摘要

Early studies on metal fatigue have concerned primarily with testing the bulk properties of smooth or notch specimens. The fine line crack configuration became a standard ASTM specimen when local effects were recognized to play a decisive role in failure initiation. The size of the failure initiation crack can range from a few cm to a few mm or smaller depending on the application that can involve through cracks in metal sheets, surface cracks extruding grain boundaries and embedded cracks interior to the material microstructure. The state-of-the-art in fracture control for the most part is to monitor the length of an equivalent crack, say "a", such that the corresponding rate da/dN can be related to the integrity of the system depending on the geometry, load and material.

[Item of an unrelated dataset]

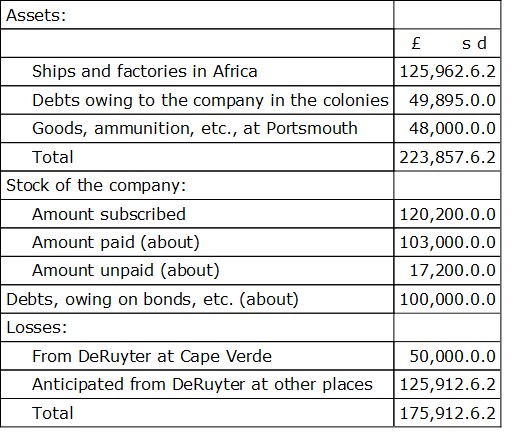Click the value 49,895.0.0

Consistent data interpretation has been a concern because of the enormous range of physical defect size that the design must cover to assure the effective application of the failure criterion from nano to structural scale size. The design may have to demonstrate that nanocracks are controlled in miniature devices as macrocracks are kept in the sub-critical state for larger structures, As more nanostructures are being used, consideration of small cracks in the damage evolution process is becoming the rule rather than the exception. Whether the ordinary two-parameter da/dN versus Delta K representation referred to Regions I-III would still accommodate microcrack and/or nanocrack behavior is an issue that deserves attention. Because of the empirical nature of the current da/dN approach, different physical meanings can be attached to the same crack growth rate data. The final decision will invariably favor the best fit of the data to certain pre-conceived condition. Non-uniqueness of the physical interpretation must therefore be kept in mind. Often, it is the a priori assumption based on physics that determines the outcome. Some of the possible differences are discussed with emphases placed on using an equivalent crack length and a corresponding energy density state such that the segmented state of affairs at the different scales can be connected.
The time history of material damage including the degradation of the microstructure should be the primary concern in determining the system integrity. Scale segmentation avoids over stretching the ability of theories, most of which are short ranged. The dual scale approach will be offered as the basis for developing multiscale models. Advent of the modern electronic computer offers the opportunity for optimizing several unknown variables at the same time to arrive at the desired solution that can correspond to the design specification.